Éleveurs : leurs nouveaux défis
Le 11 septembre dernier dans le cadre de Terre 2017, assises de l’élevage et de l’alimentation organisées à Rennes par le quotidien Ouest France, Christiane Lambert, présidente de la FNSEA et Laurent Pinatel, porte-parole de la Confédération paysanne ont eu l’occasion de s’exprimer sur ce que pensent les éleveurs des nouveaux défis qui s’imposent à eux.
Une consommation de viande qui diminue, des Français végétariens plus nombreux, des associations pour la défense des animaux qui prennent de plus en plus de place dans les réseaux sociaux et dans les médias, des éleveurs qui vivent un malaise profond.
Qu’en pensent les éleveurs ? Comment voient-ils leur avenir ?

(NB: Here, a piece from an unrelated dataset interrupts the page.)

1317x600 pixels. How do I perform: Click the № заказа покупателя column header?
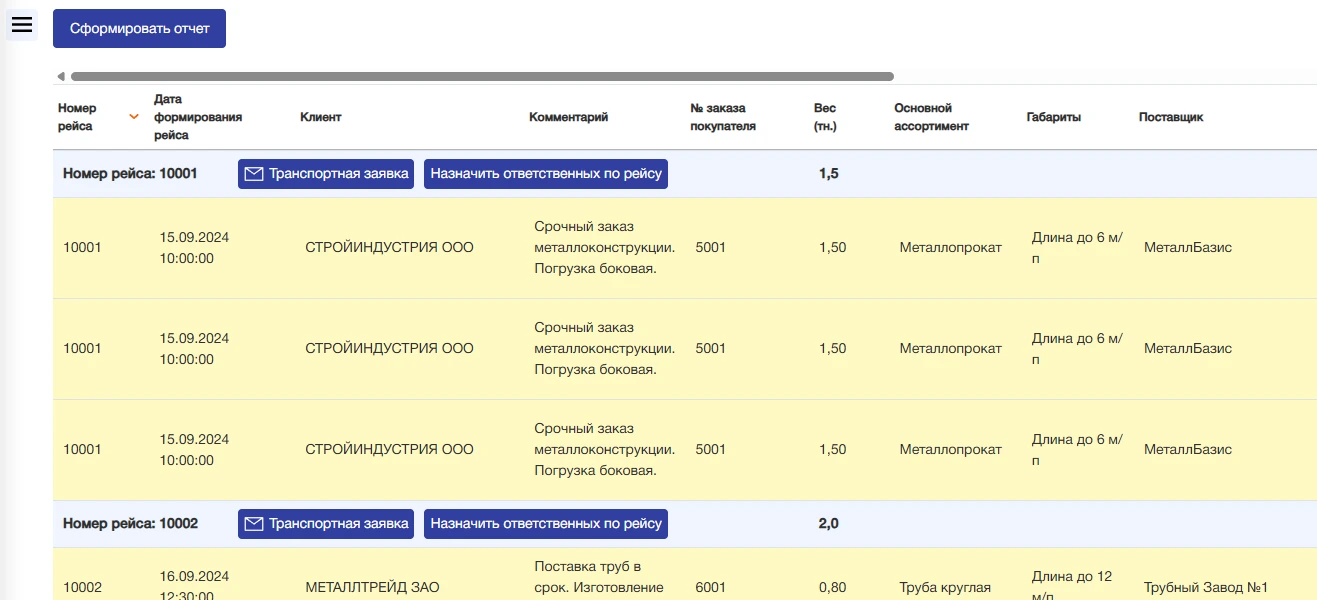click(x=722, y=117)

Voici les questions auxquelles ont été amenés à répondre deux responsables syndicaux : Christiane Lambert, présidente de la FNSEA et Laurent Pinatel, porte-parole de la Confédération paysanne. Christiane Lambert a d’abord souligné que les éleveurs français vivaient un malaise profond. Elle a aussi voulu préciser que, pour elle, il y avait plusieurs types d’associations de défense des animaux. Il y a celles avec lesquelles le dialogue est possible : celles que l’on appelle « les wellfaristes », et puis il y a les associations dites « abolitionnistes », celles qui tétanisent les éleveurs.

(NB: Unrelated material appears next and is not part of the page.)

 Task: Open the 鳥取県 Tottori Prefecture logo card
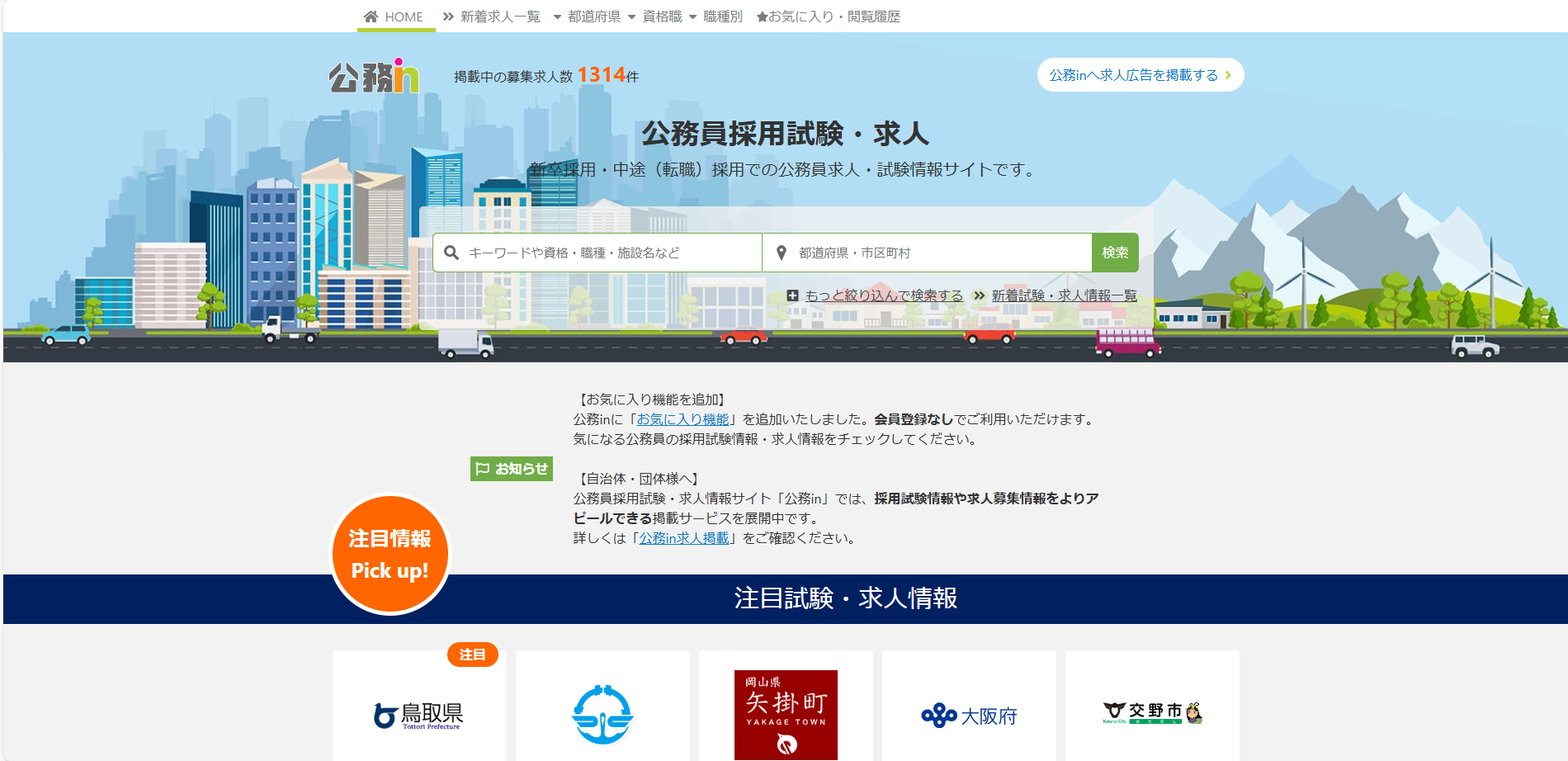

Christiane Lambert a insisté sur le fait qu’en France, nous avons la meilleure application des normes européennes. Les éleveurs intègrent tous les éléments pour améliorer le bien-être des animaux dans les nouveaux bâtiments. Mais, a-t-elle ajouté, on a aussi un contexte difficile.

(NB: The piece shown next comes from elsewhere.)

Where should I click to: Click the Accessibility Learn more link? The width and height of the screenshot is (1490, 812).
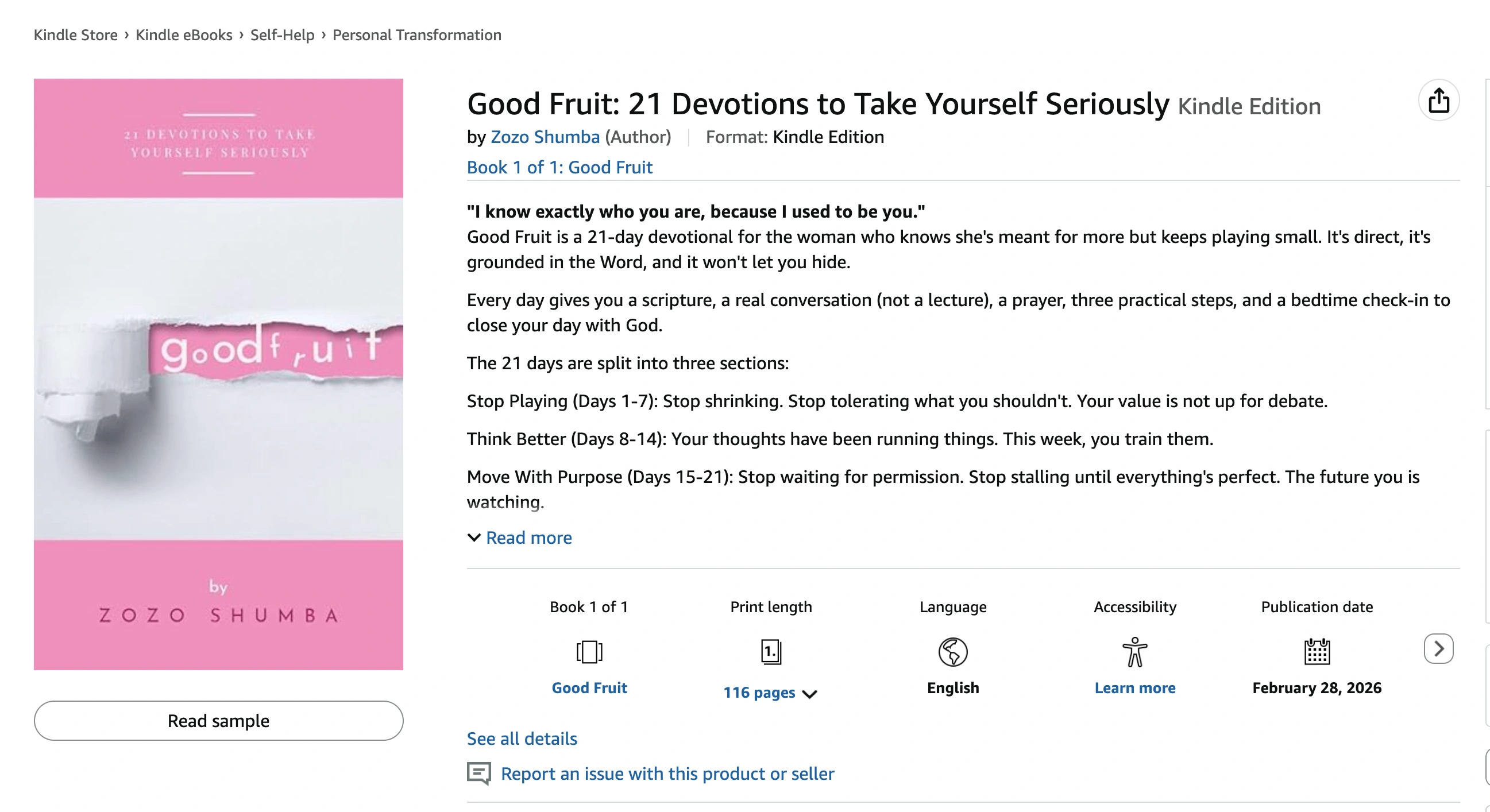[x=1134, y=687]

Laurent Pinatel a précisé qu’il était d’accord avec Christiane Lambert sur sa vision de la situation des éleveurs et des associations. Pour lui, il y a eu une perte de liens entre les paysans et les citoyens. Aujourd’hui, dit-il, on redécouvre qu’il y a des gens qui travaillent avec des animaux. Il condamne les actions violentes de certaines associations extrémistes qui jettent les éleveurs sur la place publique à un moment où les éleveurs souffrent. Pour Christiane Lambert « tout le monde est au travail ». Elle ajoute « nous avons travaillé avec nos partenaires, un recueil de bonnes pratiques a vu le jour ». En indiquant également que les éleveurs se forment : 4 500 suivent des formations. Pour elle, « il faut retisser des liens de compréhension avec les consommateurs. Il faut que l’on se mette d’accord avec eux ». Car, ajoute-t-elle, « il ne faut pas dire tout le temps que seuls les petits élevages sont magnifiques, et que les autres sont épouvantables ». Pour Laurent Pinatel, il faut que les politiques publiques accompagnent la transition des élevages. Il a insisté sur le fait que tous les Français ne sont pas logés à la même enseigne en ce qui concerne l’alimentation. Tout le monde n’a pas les moyens financiers d’acheter des produits plus chers. Pour lui, il faut peut-être retravailler un modèle à la Française. Il indique que, par exemple, la production d’œufs peut être relocalisée. Les collectivités locales doivent pouvoir aider à cette relocalisation.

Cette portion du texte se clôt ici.